The Devil's Chimney is a limestone rock formation that stands above a disused quarry in Leckhampton, near Cheltenham, Gloucestershire, England.

It is named for its peculiar shape, that of a crooked and twisted chimney rising from the ground. The Devil's Chimney is a local landmark, but its origins are uncertain. In 1926 it survived an earthquake, but not without a few cracks. In 1985 it was repaired and protected from further erosion.

Local legend 
Legend holds that the Devil's Chimney is the chimney of the Devil's dwelling deep beneath the ground. Supposedly the Devil, provoked by the many Christian churches of the area, would sit atop Leckhampton Hill and hurl stones at Sunday churchgoers. However the stones were turned back on him, driving him beneath the ground and trapping him there so he could not further harass the villagers. Now he uses the mass of stones as his chimney to let free the smokes of hell.
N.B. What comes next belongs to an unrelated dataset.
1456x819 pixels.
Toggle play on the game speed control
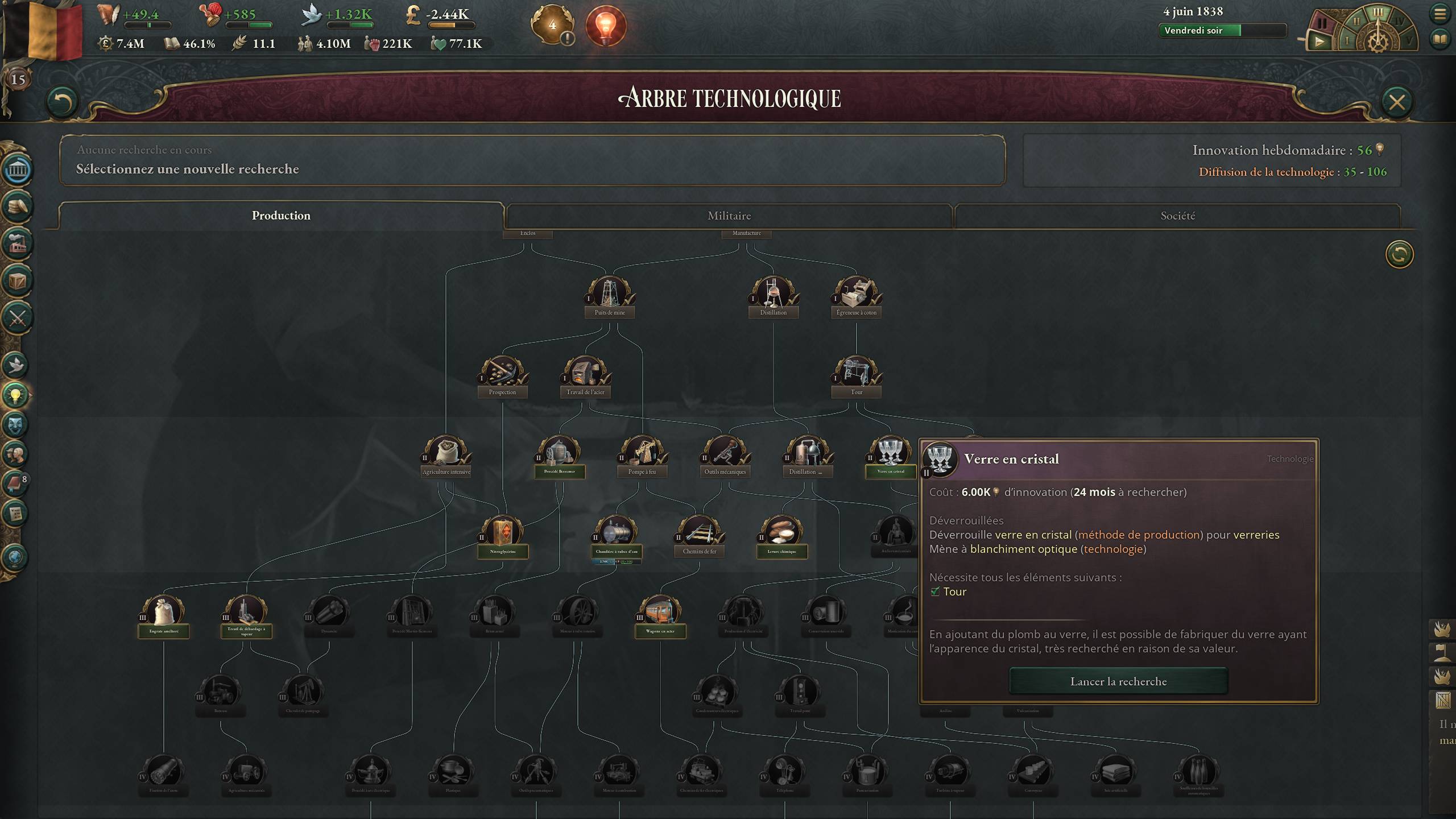pos(1320,42)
Visitors to the Devil's Chimney would leave a coin on top of the rock as payment to the Devil in exchange for his staying in his underground home and not leaving to create mischief and spread evil in the local area.

Origins 
The 19th-century geologist S. Buckman suggested that the strange shape of the Devil's Chimney could be put down to differential erosion, involving the softer outer rock being worn away to leave only the inner harder rock remaining. However, this would require some explanation of why there was a column of harder rock there in the first place.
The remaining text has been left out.